Why was the TTS model nerfed on December 10th?

It’s very clear that the updated TTS model is inferior to its predecessor on multiple fronts.

  1. Metallic noise in the generated audio files
  2. Expressivity and prompt adherence degraded. Pro model is also worse, yet somehow slower than befpre.
  3. Worst problem of all: voice identity and timbre has all changed.

Anyone else facing the same issues?

2 Likes

Hi @Chuck, thanks for reaching out!

Could you please share the model you are using? and also if possible the exact prompt for which you are getting problems, so that we can analyze better.

Yes, the voices now sound more robotic, fake and don’t change tone properly.
How do we revert to the older models?

I was doing a podcast and it sounded really well and natural. Now it sounds fake and like an “AI slop“

Alnilam is severely downgraded and changed. Achernar less so, but they both sound inadequate.
Worst is the lack of consistency not only between chunks (some faster, some slower…) but also within a single response.

Here are two examples. Both files contain snippets of pre and after nerf recording - using the flash models.

The firs one is about the change of personality.

Notice how the lively natural conversation is replaced by pretend suspense building a-la children television show.

This one is more problematic:

  1. Alnilam changes voice completely within the single API response
  2. Giant pause with awkward resolution.

The new voices generally sound fake and awkward. Pre Dec 10 it was a dynamic, natural, easy to follow chat. Now it is like a neighborhood theater open-mic event. People used to ask me if it is really AI as is sounded so good, now it is obviously fake and with some kind of an amateurish pathos.

P.S. This is the prompt for the second file

SARAH
This episode releases on December 1st, and as the community knows, that means it’s World AIDS Day. Victor, what’s on your mind today as we mark this date?

VICTOR
(Pauses reflectively)
It’s a powerful day for memory, of course. For remembering the resilience we built out of necessity. But a day like this has to be about accountability, too. We’re digging into the ECDC’s 2025 HIV Report today—it’s a major community check-in.

SARAH
(Seriously)
And the news is… complicated. The report essentially warns us about a “Hidden Crisis” in Europe. Victor, the number that slapped me in the face was this: 54% of all new HIV diagnoses in 2024 were late.

VICTOR
Exactly. Over half of the people diagnosed are already immune-compromised. That’s why we’re breaking this data down today: to understand the gap between our amazing success in treatment and our massive failure in testing.

SARAH
We’ll simplify the numbers, talk about the barriers like stigma and PrEP access, and—most importantly—what we can practically do this week. Let’s dive in.

1 Like

Hi,

Are you still facing this issue?

Yes we are. This happens for ALL the models, for EVERY generation, for EVERY prompt.

Please do me a favor: deploy your older models internally and simply listen to how the audio has changed. It’s extremely obvious.

Did some tests today and actually recorded a full podcast episode to get the feeling how the model behaves now. For me it is way better!

The pro voices still sound mostly flu-sick and depressed, but the flash is quite good. The experience will probably vary by voice, like I noticed Orus is now completely different.
From the voices that I use:

  • Achernar (flash) is better than ever! Has the old liveliness back with a polish to sharpen the edges.
  • Alnilam (flash) is still somewhat unstable, not as much as before, so in a dynamic podcast-form dialogue it is mostly OK, but there are still inconsistencies - sometimes he sounds younger, sometimes older, sometimes the melancholic monotonic performance from the past weeks comes back for a set of lines.
  • Sometimes background noise appears mid-chunk.

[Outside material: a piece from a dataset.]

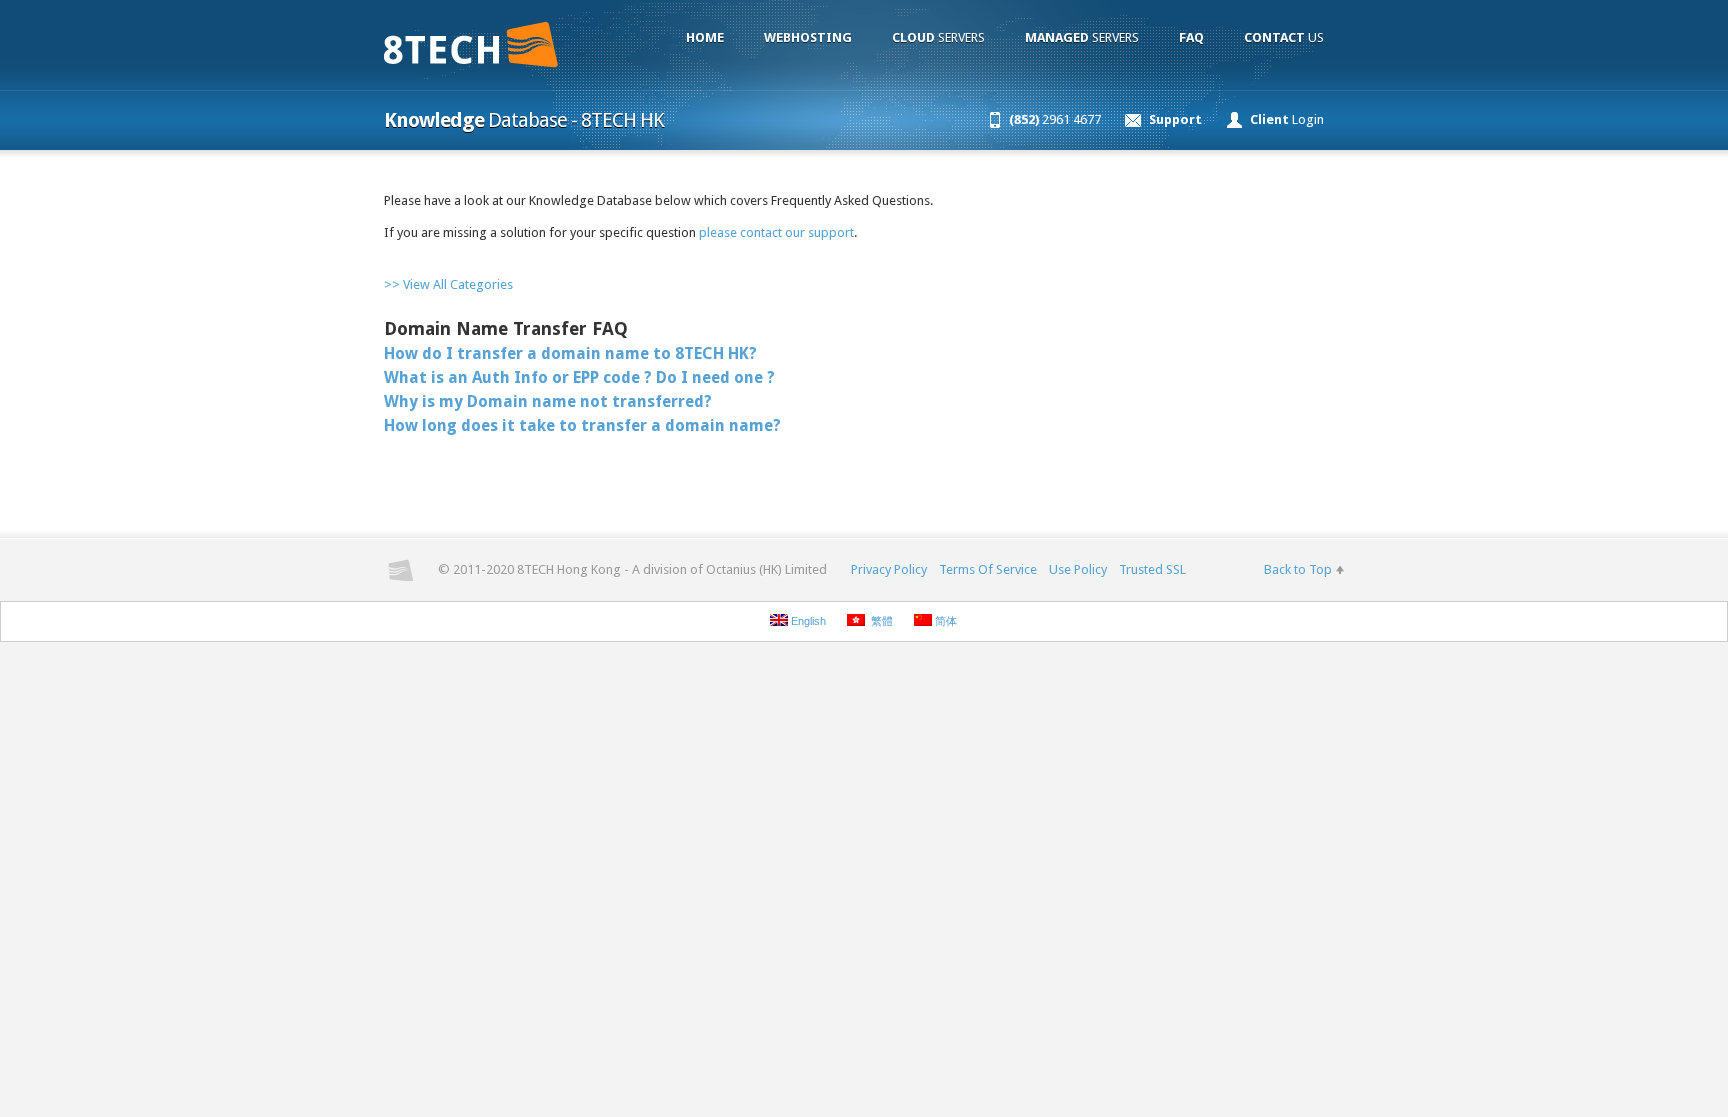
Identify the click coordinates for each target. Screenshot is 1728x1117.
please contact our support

On one hand mixing a bit of acting in the natural talk is OK, but since the “AI director“ operates within the chunk’s context this creates continuity problems - the start of a new chunk sounds radically different. I’m not sure what the balance here should be as the added “acting“ does fix some of the rough edges of the voices from before December.
Maybe an option would be to send the full text (or the prev and next paragraph) for context and an instruction which part to actually voice.

Here is a short clip:

Voices keep changing and mutating not only between chunks, but within a single chunk. Changes from younger to older sounding, or other similar variations that create a creepy uncanny valley experience. So unfortunately the nerf in December is still pretty much an issue.